§ Exercise aim
The answer must be only the lines below from the one holding "Task: Maximize the NatTypeTester window" down to the one holding "Task: Click the", ends included, printed exactly; please omit all pictures.

[Dataset entries]

★ ★ ★ ★

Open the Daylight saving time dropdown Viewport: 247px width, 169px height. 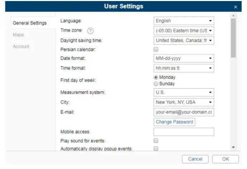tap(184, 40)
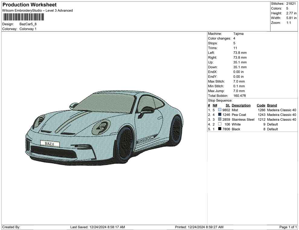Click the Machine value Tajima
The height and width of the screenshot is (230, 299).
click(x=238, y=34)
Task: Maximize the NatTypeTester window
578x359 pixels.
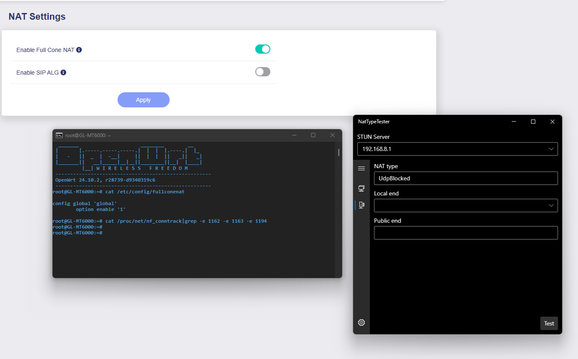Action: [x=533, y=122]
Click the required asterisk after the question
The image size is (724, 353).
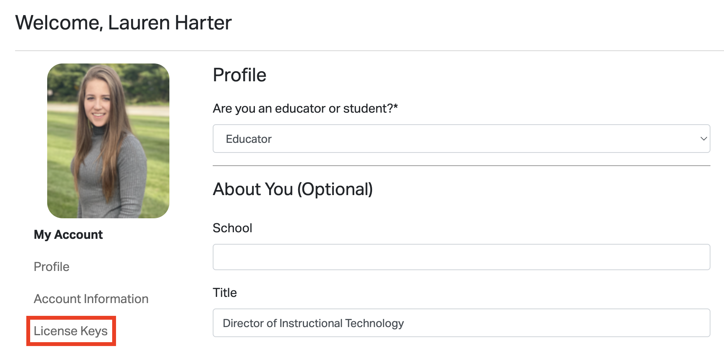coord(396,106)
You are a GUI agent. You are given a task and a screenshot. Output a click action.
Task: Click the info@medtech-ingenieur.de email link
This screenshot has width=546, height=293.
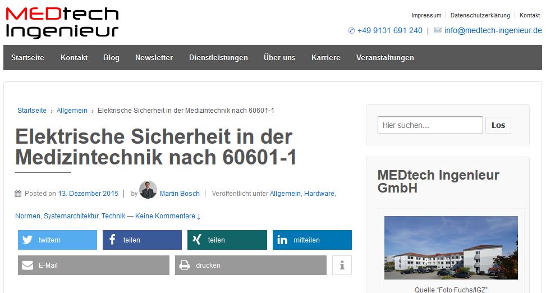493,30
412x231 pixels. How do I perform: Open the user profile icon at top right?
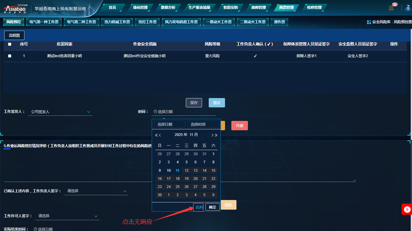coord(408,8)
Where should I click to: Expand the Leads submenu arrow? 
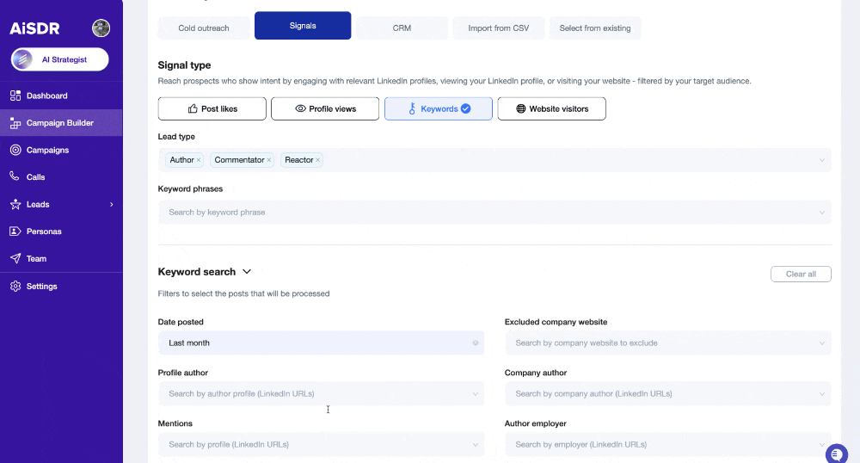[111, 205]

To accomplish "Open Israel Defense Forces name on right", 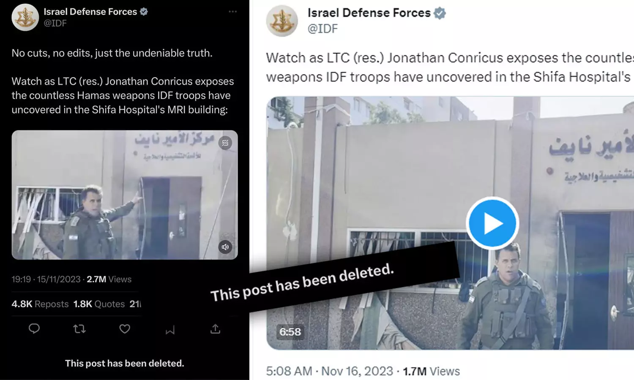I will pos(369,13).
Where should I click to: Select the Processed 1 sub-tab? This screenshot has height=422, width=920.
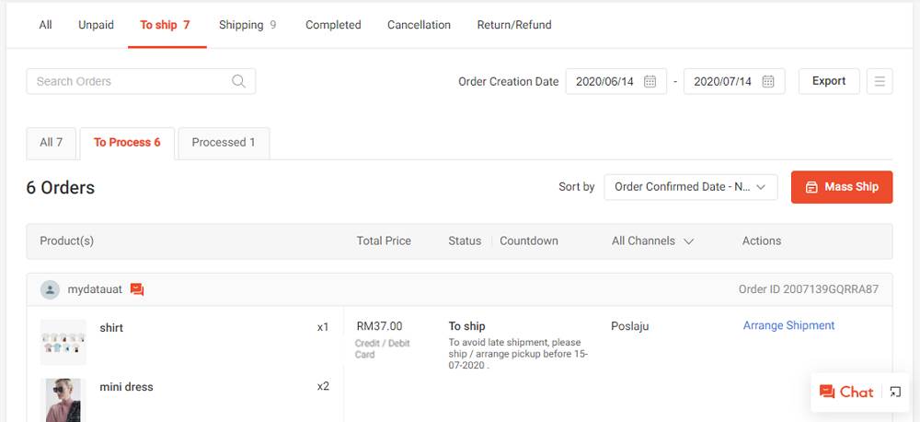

★ ★ ★ ★

§ Answer to this exercise
Task: Maximize the NatTypeTester window
578x359 pixels.
Action: [x=533, y=122]
Click the required asterisk after the question
The image size is (724, 353).
coord(396,106)
You are a GUI agent. You are given a task and a screenshot. Output a click action.
Task: Click the info@medtech-ingenieur.de email link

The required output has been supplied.